Recent advances in the cost-efficiency of sequencing technologies enabled the combined DNA- and RNA-sequencing of human individuals at the population-scale, making genome-wide investigations of the inter-individual genetic impact on gene expression viable. Employing mRNA-sequencing data from the Geuvadis Project and genome sequencing data from the 1000 Genomes Project we show that the computational analysis of DNA sequences around splice sites and poly-A signals is able to explain several observations in the phenotype data.
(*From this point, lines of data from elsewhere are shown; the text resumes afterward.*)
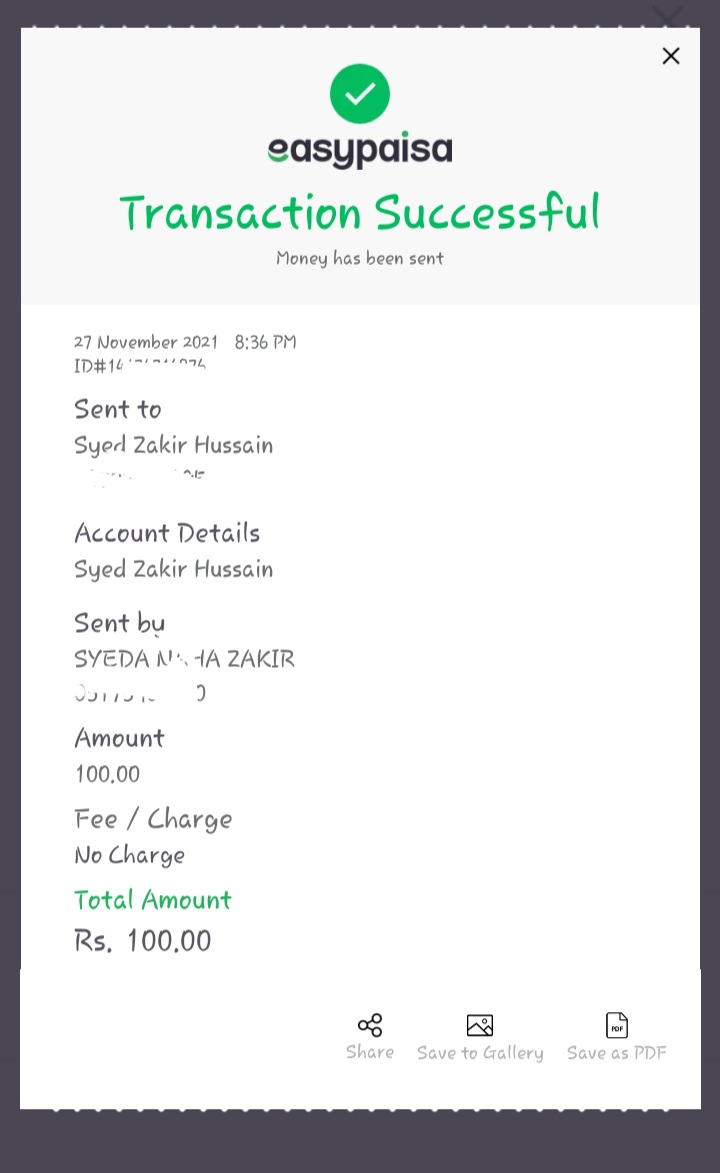Click the green Total Amount label

click(153, 900)
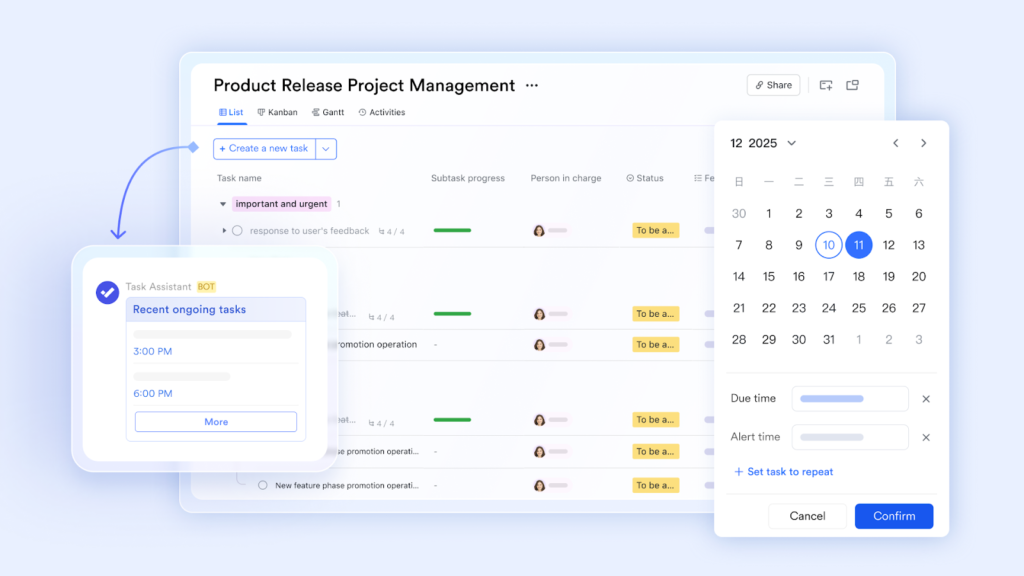This screenshot has width=1024, height=576.
Task: Click the add-window icon beside Share
Action: (x=826, y=85)
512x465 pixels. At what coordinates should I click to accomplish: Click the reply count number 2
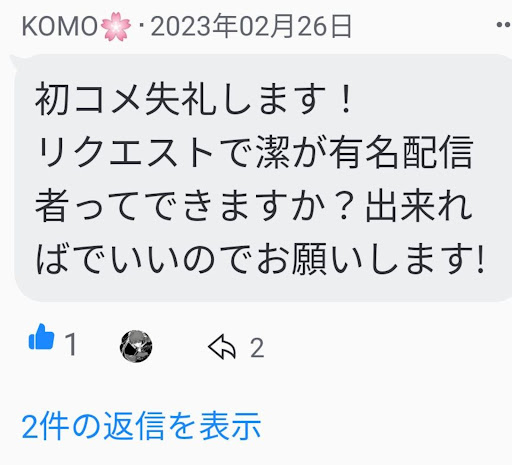[x=257, y=348]
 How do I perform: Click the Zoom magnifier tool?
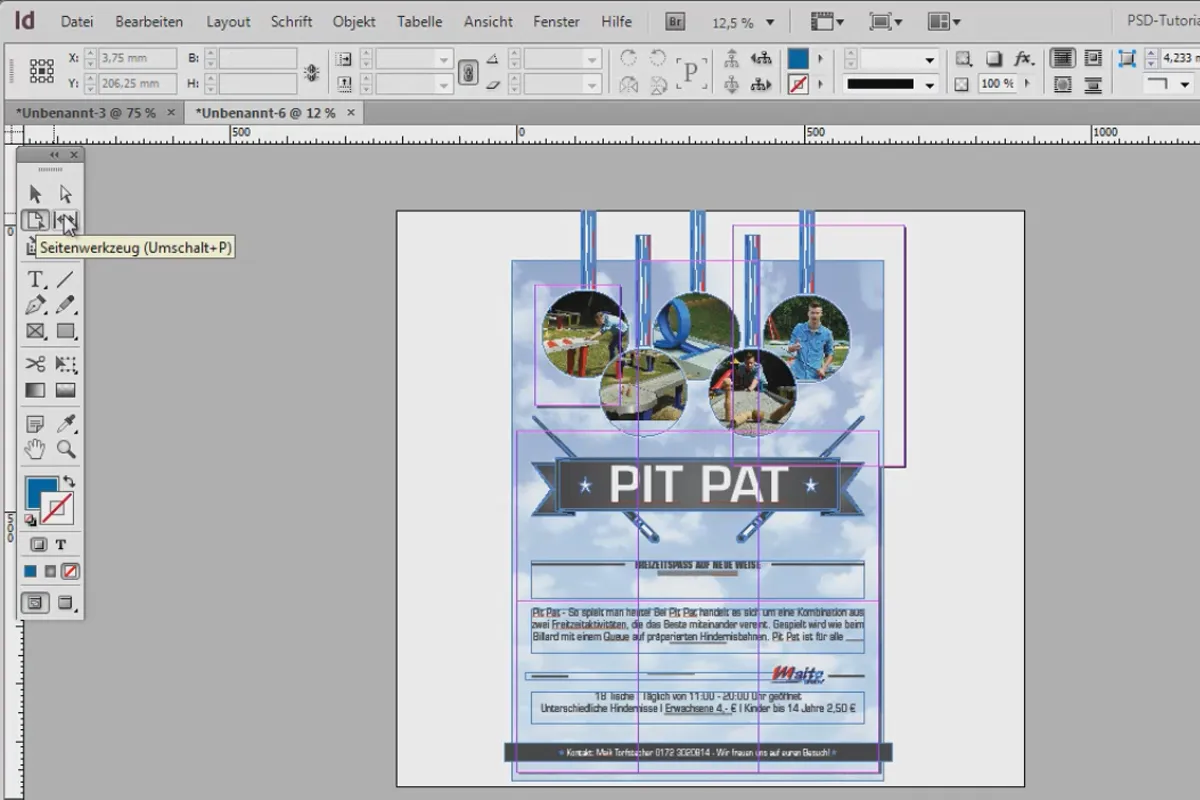(66, 449)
In contrast to widespread assessments of statistically significant associations between DNA polymorphisms and quantitative traits, we developed a computational tool to pinpoint the molecular mechanisms by which genetic markers drive variation in RNA-processing, cataloguing and classifying alleles that change the affinity of core RNA elements to their recognizing factors. The in silico models we employ further suggest RNA editing can moonlight as a splicing-modulator, albeit less frequently than genomic sequence diversity. Beyond existing annotations, we demonstrate that the ultra-high resolution of RNA-Seq combined from 462 individuals also provides evidence for thousands of bona fide novel elements of RNA processing—alternative splice sites, introns, and cleavage sites—which are often rare and lowly expressed but in other characteristics similar to their annotated counterparts.